» WHAT NEEDS TO BE DONE
Go line by line through the entries below and copy those containing the string "icon".

» Items from a dataset
::::::

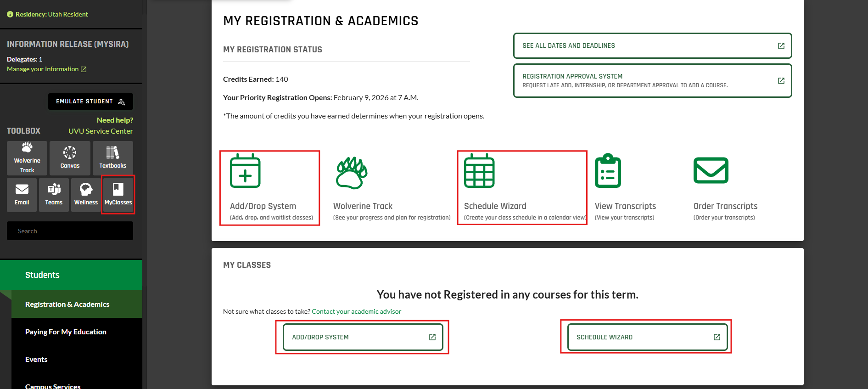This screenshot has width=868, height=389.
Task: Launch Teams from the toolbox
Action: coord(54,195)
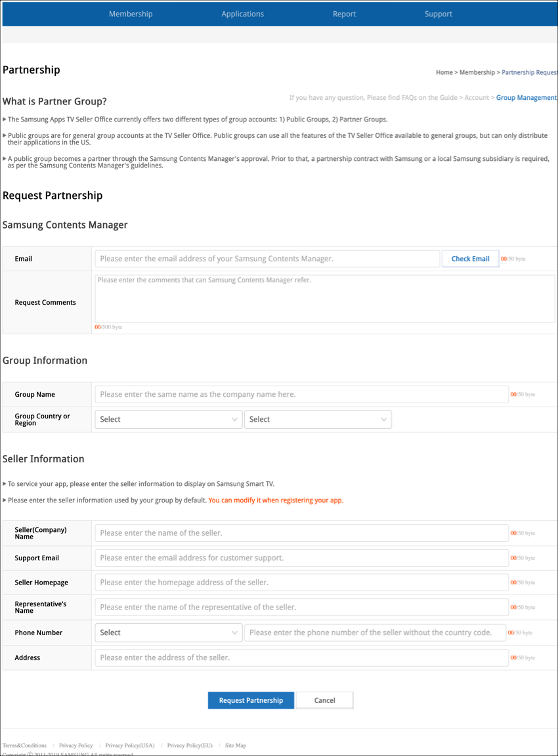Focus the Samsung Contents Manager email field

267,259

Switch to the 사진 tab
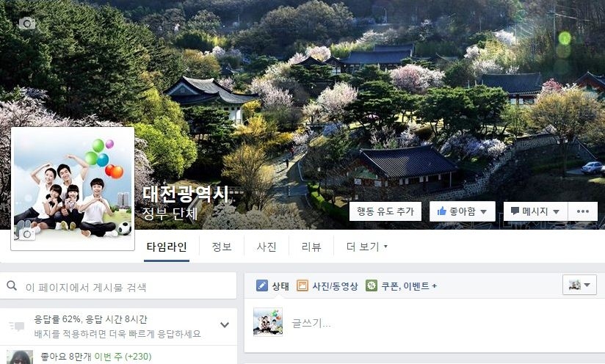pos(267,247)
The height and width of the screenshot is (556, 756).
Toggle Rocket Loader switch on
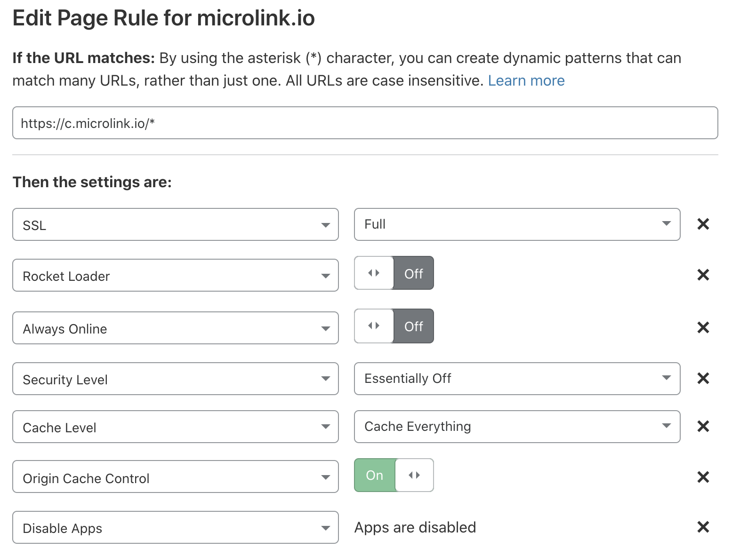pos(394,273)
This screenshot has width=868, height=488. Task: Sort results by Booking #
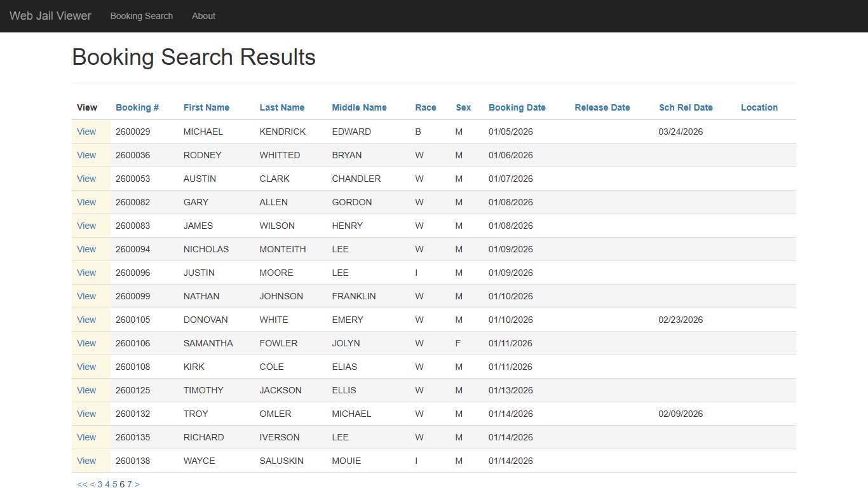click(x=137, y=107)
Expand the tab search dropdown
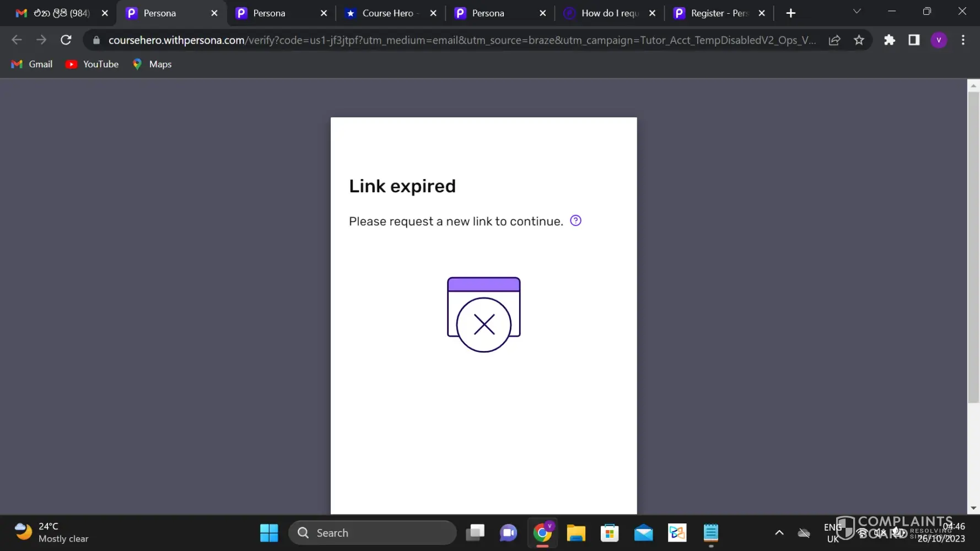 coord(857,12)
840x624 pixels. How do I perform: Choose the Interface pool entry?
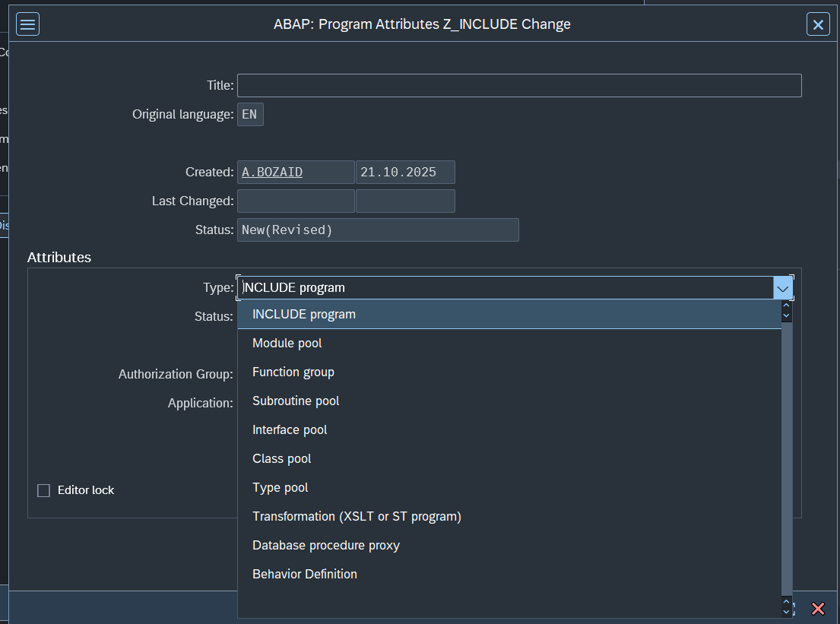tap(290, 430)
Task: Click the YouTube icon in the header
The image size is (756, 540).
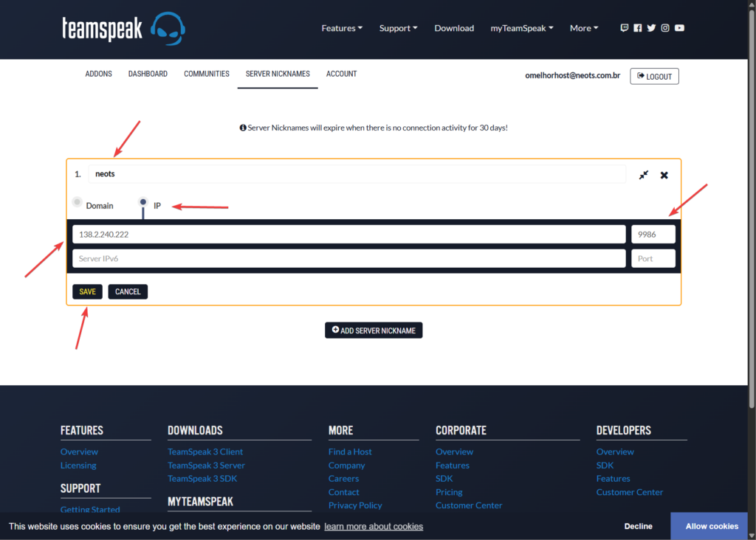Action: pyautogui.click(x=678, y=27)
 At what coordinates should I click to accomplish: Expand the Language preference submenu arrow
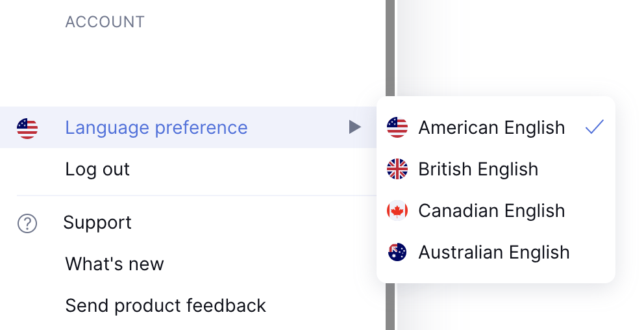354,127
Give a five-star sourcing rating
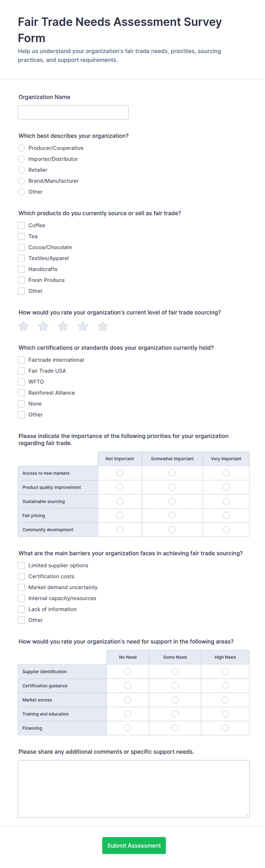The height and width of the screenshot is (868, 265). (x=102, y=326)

::::::

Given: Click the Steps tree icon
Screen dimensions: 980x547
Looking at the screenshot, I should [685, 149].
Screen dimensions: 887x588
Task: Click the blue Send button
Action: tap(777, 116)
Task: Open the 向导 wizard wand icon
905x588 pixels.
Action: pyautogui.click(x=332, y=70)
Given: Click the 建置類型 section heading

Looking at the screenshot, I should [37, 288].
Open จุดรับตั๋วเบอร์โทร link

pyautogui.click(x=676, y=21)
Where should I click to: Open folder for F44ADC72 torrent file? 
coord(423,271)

::::::

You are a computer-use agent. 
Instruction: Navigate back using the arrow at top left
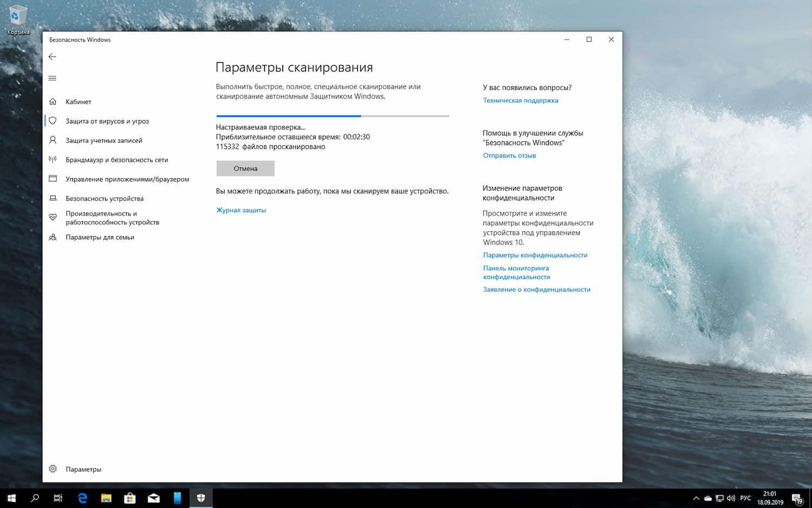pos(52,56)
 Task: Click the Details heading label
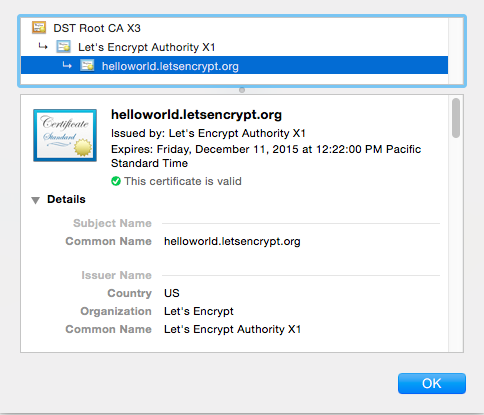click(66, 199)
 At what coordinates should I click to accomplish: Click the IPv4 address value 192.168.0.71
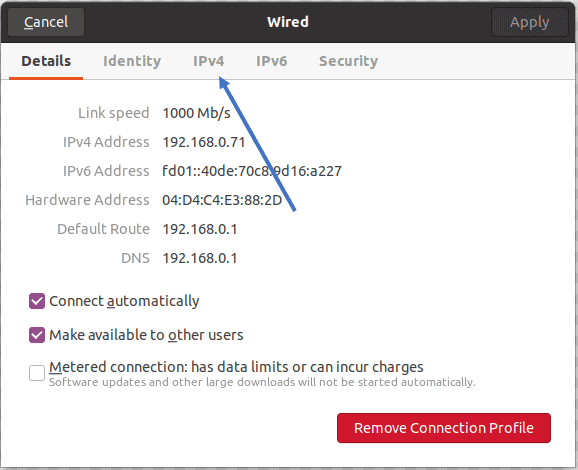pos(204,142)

::::::

» OUTPUT FOR THIS EXERCISE
Task: Click the YouTube icon in the header
Given: Click the Steps tree icon
Task: Open the 向导 wizard wand icon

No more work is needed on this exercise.